TASK DIRECTIONS:
Could you copy the material below word for word, leaving out the pictures?

begin

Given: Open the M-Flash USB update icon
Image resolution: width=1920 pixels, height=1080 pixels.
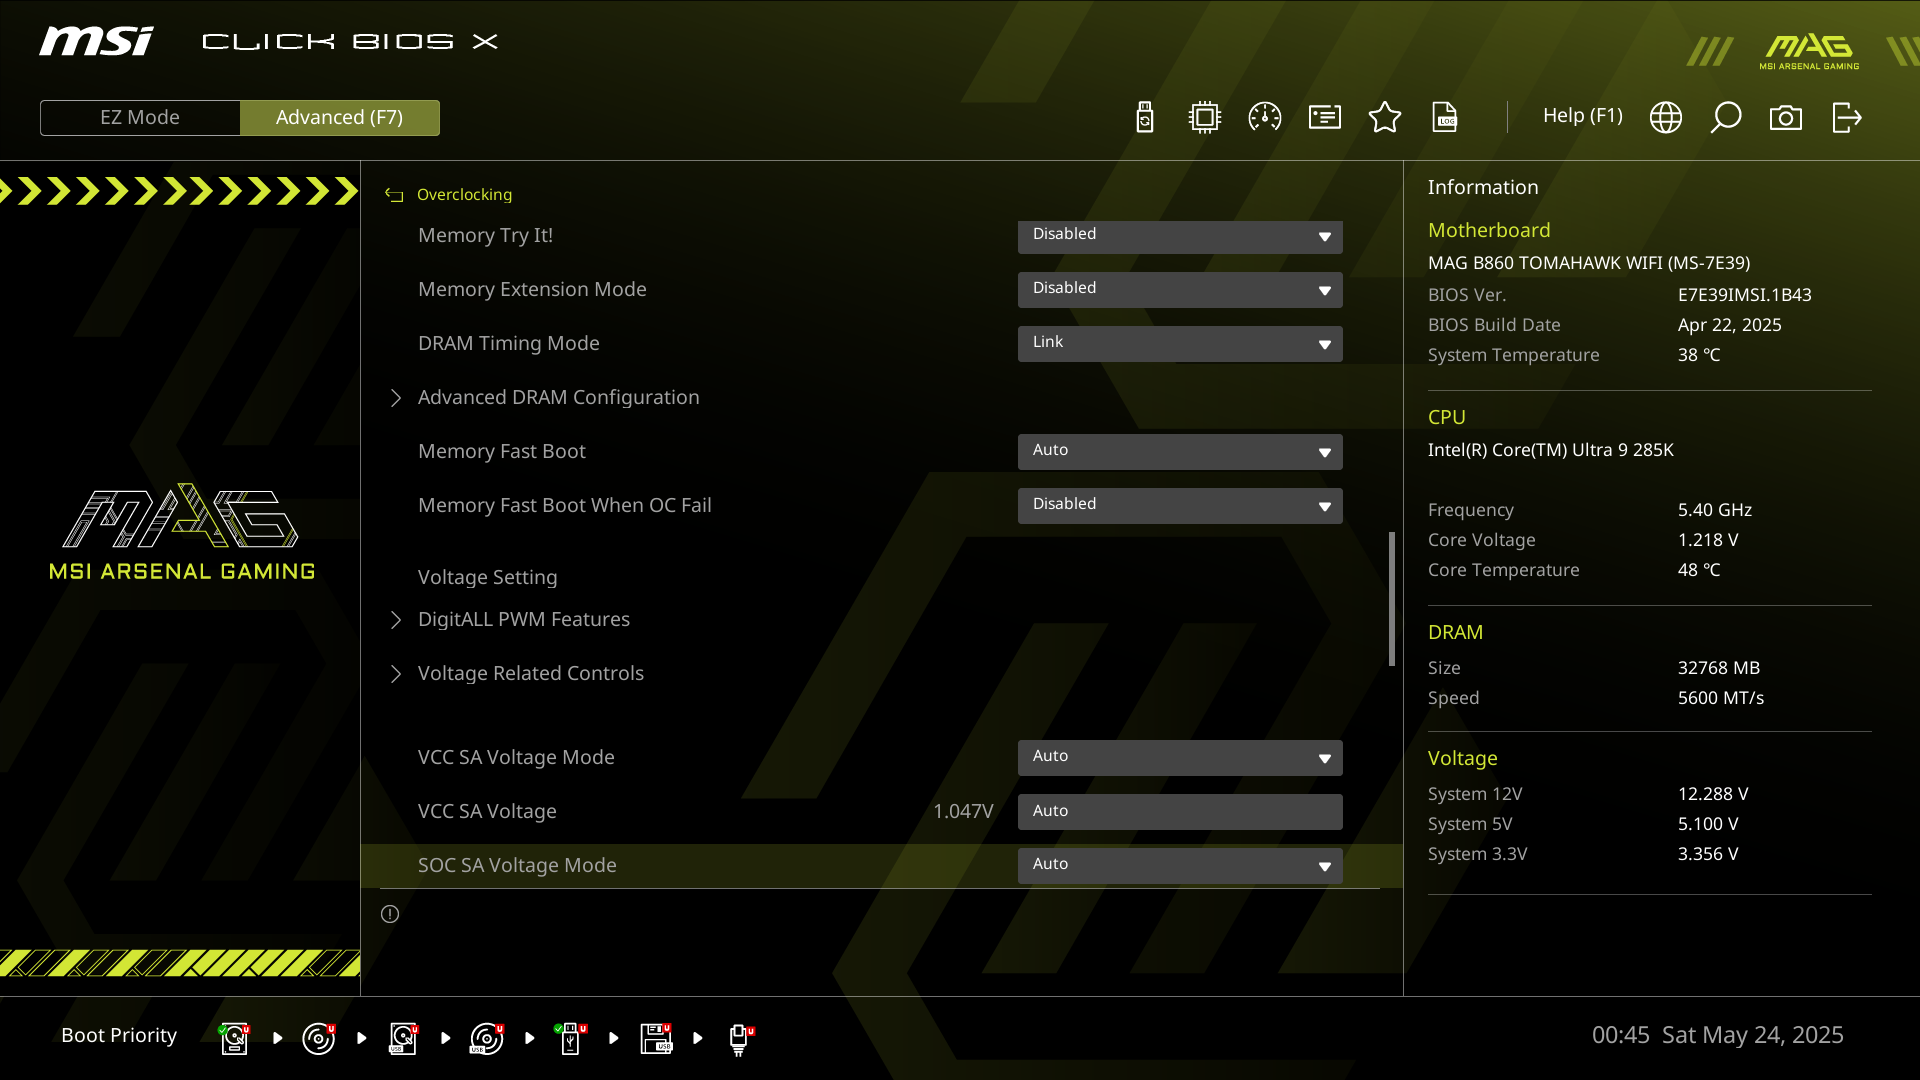Looking at the screenshot, I should pos(1145,117).

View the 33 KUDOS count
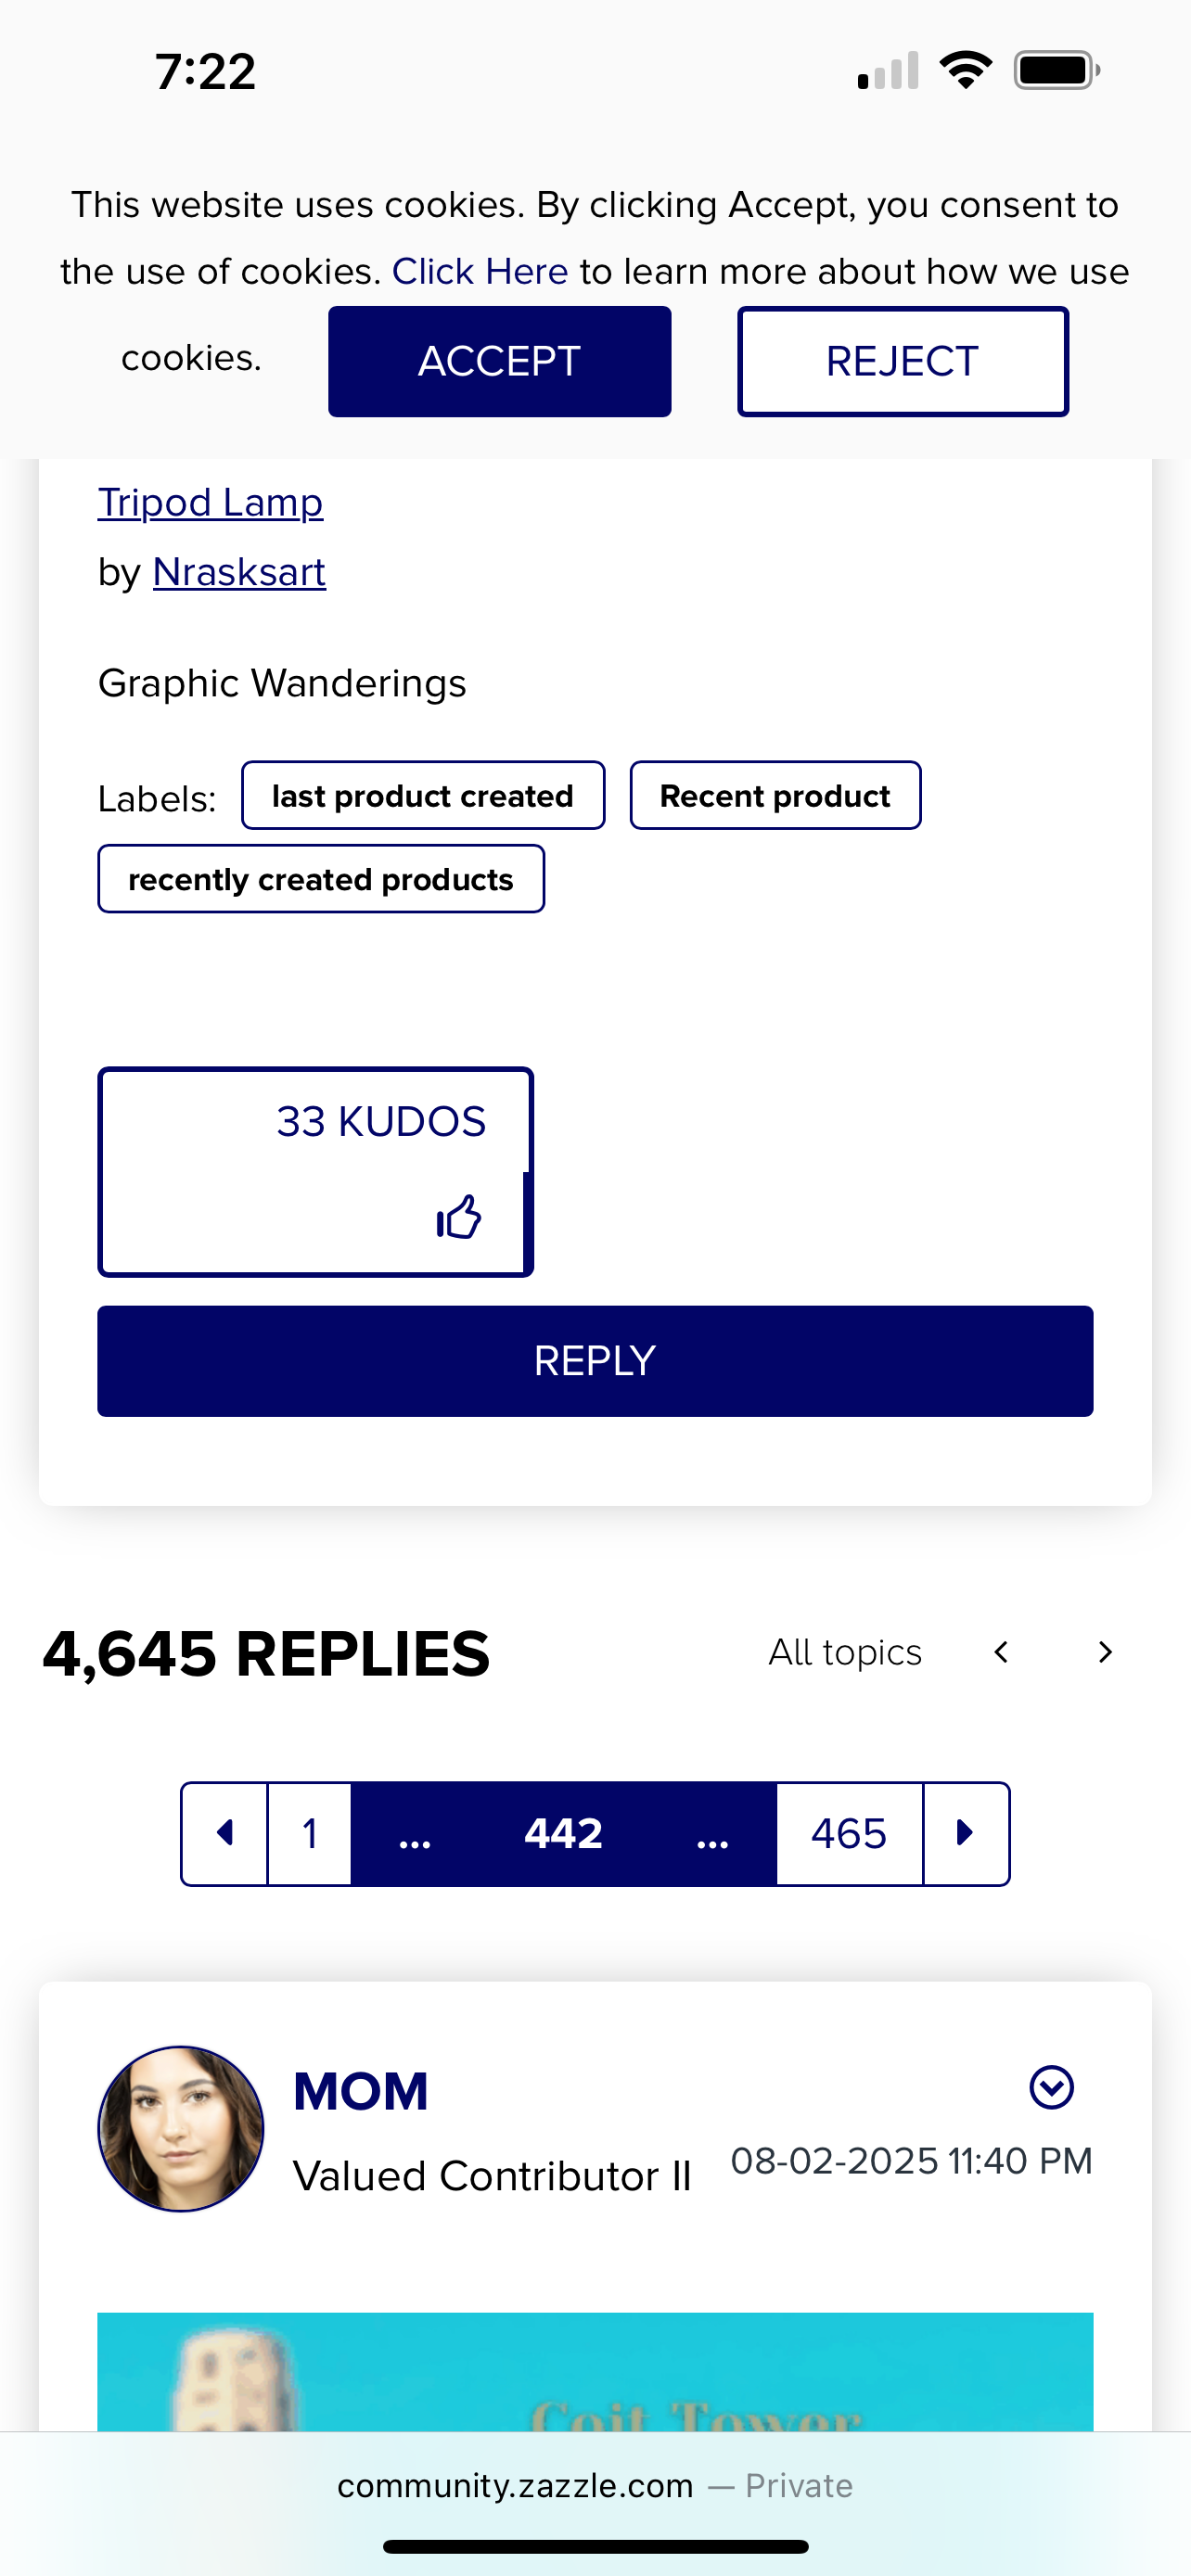pos(381,1121)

end

SOLUTION:
Given: Open the M-Flash USB update icon
Image resolution: width=1920 pixels, height=1080 pixels.
Looking at the screenshot, I should pos(1145,117).

View the 33 KUDOS count
pos(381,1121)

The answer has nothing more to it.